Stakeholders are looking toward the future, with an eye to sustainability. “We are working on developing hybrid poplar plantations as a sustainable source of energy feedstock for the future, low-carbon bio-economy,” says Brian Stanton, Chief Science Officer at Greenwood Resources.
Historic flight using forest-powered biofuel
The Alaska Airlines commercial jetliner flew cross-country from Seattle to Washington D.C. fueled with a 20 percent blend of sustainable aviation biofuel, which is chemically indistinguishable from regular jet fuel.
On average, a plane burning conventional jet fuel produces a little over 53 pounds of carbon dioxide (CO2) per mile. Taking one cross-country round-trip flight produces emissions equal to 10.5 percent of the average American’s annual carbon footprint. By comparison, NARA’s clean biofuel produces 70 percent less greenhouse gas emissions than its petroleum counterpart.

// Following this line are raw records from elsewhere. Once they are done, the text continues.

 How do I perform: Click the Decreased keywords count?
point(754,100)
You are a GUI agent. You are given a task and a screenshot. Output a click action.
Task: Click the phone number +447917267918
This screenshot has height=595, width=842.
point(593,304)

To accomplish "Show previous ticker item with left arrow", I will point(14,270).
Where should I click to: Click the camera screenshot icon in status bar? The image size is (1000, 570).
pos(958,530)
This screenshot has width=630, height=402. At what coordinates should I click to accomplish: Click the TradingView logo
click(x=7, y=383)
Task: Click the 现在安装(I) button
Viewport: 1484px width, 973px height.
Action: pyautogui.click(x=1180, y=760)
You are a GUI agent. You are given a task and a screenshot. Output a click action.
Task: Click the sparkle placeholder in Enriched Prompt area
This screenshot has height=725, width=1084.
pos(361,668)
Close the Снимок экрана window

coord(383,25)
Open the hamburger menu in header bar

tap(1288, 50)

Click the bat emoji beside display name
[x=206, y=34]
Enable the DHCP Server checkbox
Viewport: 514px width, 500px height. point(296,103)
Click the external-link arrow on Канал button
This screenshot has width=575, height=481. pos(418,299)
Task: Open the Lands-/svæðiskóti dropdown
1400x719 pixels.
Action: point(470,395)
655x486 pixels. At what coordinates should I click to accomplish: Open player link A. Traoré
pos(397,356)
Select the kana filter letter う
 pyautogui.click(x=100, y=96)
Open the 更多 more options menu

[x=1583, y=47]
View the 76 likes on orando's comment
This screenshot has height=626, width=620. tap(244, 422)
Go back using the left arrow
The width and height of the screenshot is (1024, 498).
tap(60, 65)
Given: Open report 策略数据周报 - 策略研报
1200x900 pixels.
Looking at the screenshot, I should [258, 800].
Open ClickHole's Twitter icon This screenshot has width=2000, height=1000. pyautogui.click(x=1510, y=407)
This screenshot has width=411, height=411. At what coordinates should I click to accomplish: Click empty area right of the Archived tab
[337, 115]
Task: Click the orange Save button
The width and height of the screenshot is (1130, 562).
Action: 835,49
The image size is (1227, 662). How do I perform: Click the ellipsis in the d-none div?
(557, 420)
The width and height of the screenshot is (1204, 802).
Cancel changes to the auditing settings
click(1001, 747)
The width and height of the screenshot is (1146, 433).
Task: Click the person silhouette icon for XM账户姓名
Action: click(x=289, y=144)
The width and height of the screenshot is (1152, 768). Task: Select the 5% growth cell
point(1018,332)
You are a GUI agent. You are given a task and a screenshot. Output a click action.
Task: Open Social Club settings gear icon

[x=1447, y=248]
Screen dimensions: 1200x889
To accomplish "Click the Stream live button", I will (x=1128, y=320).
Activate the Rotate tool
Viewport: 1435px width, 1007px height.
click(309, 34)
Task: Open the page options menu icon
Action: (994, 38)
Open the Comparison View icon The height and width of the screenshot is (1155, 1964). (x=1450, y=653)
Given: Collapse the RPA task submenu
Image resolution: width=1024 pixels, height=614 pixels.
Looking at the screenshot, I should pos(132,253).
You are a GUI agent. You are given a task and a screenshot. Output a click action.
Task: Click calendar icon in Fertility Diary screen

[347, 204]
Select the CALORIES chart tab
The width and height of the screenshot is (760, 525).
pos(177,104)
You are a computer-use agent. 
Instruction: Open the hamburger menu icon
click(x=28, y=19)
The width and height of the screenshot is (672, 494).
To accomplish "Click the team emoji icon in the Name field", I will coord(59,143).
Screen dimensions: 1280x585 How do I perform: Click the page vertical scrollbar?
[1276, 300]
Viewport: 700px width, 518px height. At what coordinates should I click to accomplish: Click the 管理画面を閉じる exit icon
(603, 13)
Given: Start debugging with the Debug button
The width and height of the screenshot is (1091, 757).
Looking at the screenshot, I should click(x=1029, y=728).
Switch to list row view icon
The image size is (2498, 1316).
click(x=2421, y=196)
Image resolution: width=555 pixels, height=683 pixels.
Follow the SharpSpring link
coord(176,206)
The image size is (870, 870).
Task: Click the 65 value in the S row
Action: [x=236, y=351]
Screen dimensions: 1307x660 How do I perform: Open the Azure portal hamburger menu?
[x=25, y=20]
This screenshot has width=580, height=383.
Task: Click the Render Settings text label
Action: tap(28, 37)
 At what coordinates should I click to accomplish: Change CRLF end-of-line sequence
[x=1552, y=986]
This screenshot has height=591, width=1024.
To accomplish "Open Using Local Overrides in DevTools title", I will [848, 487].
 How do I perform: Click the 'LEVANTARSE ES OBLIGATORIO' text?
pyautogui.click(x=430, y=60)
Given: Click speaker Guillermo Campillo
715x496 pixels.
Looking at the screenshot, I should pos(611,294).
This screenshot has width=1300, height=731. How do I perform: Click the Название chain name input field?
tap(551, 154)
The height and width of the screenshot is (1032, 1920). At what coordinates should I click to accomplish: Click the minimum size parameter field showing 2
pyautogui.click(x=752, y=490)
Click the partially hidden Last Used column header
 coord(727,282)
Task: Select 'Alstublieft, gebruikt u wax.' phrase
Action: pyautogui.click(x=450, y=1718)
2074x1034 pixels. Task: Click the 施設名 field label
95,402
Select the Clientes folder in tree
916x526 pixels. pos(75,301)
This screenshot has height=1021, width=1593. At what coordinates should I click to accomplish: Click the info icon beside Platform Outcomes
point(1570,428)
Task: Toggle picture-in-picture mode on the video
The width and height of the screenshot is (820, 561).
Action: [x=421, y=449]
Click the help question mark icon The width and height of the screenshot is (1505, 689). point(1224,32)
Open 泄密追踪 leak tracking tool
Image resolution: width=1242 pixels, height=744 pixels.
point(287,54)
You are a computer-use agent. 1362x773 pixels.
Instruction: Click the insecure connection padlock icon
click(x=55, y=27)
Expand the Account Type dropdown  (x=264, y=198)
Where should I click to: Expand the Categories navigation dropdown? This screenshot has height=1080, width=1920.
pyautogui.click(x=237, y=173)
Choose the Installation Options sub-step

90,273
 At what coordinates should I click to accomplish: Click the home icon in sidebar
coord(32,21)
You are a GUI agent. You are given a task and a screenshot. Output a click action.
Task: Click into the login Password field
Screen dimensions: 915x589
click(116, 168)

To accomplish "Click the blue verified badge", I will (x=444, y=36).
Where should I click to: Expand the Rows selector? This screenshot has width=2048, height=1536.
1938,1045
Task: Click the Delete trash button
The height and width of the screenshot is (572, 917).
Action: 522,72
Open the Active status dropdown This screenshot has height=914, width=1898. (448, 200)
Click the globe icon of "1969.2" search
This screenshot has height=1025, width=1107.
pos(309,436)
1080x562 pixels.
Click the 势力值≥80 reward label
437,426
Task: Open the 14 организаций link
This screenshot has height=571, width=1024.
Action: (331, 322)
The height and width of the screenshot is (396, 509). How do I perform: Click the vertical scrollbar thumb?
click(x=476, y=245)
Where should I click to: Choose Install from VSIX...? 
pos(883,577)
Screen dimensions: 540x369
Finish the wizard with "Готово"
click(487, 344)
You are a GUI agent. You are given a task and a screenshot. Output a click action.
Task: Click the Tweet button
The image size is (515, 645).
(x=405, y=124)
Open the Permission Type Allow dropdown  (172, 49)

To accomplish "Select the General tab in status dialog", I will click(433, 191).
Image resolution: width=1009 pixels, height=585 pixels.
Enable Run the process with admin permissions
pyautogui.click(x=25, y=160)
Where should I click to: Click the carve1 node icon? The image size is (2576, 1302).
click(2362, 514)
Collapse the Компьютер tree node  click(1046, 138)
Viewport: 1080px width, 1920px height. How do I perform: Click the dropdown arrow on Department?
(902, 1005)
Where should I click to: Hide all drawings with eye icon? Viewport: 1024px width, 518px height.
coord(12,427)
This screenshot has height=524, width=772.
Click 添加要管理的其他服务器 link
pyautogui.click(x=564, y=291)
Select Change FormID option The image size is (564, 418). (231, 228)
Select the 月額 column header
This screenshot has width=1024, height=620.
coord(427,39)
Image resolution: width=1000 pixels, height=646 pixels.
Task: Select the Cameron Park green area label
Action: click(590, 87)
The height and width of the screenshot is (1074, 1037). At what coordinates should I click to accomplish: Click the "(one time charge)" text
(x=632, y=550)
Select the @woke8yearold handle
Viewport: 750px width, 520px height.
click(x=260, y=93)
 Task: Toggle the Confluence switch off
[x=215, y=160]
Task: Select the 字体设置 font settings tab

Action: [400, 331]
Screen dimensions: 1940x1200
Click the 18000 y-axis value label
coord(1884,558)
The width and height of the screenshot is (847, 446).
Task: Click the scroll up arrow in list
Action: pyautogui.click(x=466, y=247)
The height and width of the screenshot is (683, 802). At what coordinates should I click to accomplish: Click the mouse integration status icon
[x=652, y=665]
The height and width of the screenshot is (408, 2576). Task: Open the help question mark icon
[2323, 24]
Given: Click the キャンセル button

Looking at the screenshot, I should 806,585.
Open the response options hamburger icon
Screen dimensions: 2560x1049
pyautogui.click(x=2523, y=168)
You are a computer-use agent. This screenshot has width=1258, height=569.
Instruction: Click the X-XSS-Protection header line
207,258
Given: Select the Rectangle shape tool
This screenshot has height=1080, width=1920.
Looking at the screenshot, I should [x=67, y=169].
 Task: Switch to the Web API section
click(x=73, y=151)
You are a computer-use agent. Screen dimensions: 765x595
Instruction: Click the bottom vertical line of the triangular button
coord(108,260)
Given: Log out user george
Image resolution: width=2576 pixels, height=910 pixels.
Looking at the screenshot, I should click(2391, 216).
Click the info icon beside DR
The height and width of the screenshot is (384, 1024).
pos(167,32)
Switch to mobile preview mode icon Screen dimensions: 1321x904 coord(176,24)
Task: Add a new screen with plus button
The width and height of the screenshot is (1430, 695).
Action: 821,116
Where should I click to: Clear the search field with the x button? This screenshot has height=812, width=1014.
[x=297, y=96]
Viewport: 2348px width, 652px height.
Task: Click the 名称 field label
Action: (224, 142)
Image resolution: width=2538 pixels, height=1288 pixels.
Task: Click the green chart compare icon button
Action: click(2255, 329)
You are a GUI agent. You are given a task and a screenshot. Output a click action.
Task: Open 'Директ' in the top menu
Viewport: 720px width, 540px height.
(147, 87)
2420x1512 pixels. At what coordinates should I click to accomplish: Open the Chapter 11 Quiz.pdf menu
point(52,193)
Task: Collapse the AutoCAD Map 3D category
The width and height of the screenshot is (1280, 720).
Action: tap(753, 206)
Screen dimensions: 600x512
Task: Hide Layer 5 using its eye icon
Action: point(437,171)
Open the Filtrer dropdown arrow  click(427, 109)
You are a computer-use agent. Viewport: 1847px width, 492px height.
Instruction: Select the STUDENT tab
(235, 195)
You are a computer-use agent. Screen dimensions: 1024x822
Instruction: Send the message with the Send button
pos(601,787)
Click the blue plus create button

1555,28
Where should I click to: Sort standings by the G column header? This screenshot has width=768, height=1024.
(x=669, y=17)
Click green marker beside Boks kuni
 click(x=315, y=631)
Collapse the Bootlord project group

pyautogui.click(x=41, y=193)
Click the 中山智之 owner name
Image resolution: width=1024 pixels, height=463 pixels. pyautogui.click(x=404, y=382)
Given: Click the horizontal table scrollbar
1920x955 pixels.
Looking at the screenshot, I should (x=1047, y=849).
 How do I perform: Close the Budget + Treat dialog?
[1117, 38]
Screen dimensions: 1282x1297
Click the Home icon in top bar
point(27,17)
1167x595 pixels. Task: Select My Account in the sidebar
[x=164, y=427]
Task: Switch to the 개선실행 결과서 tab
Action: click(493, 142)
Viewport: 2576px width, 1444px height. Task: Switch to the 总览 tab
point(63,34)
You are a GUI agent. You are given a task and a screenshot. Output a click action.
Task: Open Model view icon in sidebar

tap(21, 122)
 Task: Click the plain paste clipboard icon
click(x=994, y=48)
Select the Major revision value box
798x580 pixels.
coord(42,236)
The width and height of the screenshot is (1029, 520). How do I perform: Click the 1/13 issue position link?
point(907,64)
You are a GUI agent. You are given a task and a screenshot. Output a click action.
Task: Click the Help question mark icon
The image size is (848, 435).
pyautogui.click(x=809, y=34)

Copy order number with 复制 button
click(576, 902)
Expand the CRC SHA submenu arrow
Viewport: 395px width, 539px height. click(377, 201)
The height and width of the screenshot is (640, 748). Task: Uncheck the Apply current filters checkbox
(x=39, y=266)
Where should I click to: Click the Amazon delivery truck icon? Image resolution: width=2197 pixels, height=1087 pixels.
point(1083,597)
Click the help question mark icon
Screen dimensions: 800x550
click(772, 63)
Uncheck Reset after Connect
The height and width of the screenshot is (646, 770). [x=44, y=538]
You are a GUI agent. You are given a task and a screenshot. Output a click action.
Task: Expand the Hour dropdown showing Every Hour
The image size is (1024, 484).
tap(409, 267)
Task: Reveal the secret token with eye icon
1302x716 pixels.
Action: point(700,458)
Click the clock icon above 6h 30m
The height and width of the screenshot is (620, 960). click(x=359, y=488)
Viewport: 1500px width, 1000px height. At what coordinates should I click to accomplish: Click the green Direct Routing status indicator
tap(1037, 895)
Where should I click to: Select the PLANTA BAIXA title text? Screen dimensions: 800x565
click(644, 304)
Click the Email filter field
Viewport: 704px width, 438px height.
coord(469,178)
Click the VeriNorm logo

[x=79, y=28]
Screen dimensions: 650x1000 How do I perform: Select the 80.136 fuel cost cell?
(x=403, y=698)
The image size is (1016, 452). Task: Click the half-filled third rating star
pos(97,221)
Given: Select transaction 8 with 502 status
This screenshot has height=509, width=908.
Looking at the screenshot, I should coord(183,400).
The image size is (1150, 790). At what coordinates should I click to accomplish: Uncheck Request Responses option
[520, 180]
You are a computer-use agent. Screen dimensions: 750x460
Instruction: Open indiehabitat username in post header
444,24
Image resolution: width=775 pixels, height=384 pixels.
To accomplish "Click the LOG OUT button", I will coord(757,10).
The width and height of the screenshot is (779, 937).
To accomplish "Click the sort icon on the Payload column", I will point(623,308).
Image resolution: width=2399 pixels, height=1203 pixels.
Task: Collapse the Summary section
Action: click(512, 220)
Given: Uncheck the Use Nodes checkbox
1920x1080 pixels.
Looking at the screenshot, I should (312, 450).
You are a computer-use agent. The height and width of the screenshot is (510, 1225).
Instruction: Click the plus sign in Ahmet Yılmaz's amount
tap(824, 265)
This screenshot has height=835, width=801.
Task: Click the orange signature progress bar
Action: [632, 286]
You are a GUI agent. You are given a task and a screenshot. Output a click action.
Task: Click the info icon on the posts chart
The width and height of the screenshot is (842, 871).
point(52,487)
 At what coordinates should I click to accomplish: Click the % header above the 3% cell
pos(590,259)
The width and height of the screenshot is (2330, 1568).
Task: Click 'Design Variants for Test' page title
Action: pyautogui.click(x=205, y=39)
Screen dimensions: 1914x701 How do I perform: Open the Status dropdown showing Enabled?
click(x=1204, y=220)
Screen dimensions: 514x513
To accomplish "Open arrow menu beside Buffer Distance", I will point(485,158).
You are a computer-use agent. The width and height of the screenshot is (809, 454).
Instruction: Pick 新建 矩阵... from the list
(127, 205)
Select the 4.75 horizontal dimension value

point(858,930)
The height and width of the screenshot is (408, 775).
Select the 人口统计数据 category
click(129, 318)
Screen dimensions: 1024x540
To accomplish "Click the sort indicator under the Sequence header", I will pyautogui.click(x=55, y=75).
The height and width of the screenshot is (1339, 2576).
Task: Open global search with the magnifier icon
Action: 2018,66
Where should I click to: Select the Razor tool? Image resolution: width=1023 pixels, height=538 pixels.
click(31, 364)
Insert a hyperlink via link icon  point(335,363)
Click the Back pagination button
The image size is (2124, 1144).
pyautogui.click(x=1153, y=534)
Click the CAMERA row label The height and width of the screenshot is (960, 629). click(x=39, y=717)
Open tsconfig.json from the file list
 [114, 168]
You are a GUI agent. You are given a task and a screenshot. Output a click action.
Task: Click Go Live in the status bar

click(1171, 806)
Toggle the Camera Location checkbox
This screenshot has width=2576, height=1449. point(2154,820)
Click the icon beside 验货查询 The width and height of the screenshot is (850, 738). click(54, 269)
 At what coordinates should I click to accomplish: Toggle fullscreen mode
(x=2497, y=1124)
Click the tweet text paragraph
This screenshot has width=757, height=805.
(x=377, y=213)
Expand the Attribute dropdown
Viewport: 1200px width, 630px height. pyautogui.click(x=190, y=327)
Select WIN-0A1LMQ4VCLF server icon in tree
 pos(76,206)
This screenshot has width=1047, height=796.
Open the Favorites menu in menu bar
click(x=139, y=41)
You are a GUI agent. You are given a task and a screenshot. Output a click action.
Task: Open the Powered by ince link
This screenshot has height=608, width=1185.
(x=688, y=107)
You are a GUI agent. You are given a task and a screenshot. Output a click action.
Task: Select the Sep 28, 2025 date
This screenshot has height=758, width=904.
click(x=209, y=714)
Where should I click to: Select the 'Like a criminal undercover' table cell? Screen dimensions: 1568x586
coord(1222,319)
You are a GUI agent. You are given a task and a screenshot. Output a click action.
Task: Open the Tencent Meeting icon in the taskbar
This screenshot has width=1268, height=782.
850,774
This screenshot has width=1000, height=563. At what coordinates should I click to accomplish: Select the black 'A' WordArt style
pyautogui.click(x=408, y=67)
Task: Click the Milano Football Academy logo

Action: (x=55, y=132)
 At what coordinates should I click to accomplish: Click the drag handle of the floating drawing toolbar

While the 1,080 gallons of biofuel used on only the recent historic flight has a minimal impact to Alaska Airlines’ overall greenhouse gas emissions, if the airline were able to replace 20 percent of its entire fuel supply at Sea-Tac Airport, it would reduce greenhouse gas emissions by about 142,000 metric tons of CO2. This is equivalent to taking approximately 30,000 passenger vehicles off the road for one year.
Clean fuel is good for the local economy
This clean jet fuel is good for Washington’s economy as well as the environment. According to NARA, one biofuel plant located in the forested region between the Cascade Mountains and Pacific Ocean would create more than 1,900 new jobs, including biomass harvest, transportation and conversion into fuel. The total economic benefit is estimated at $650 million.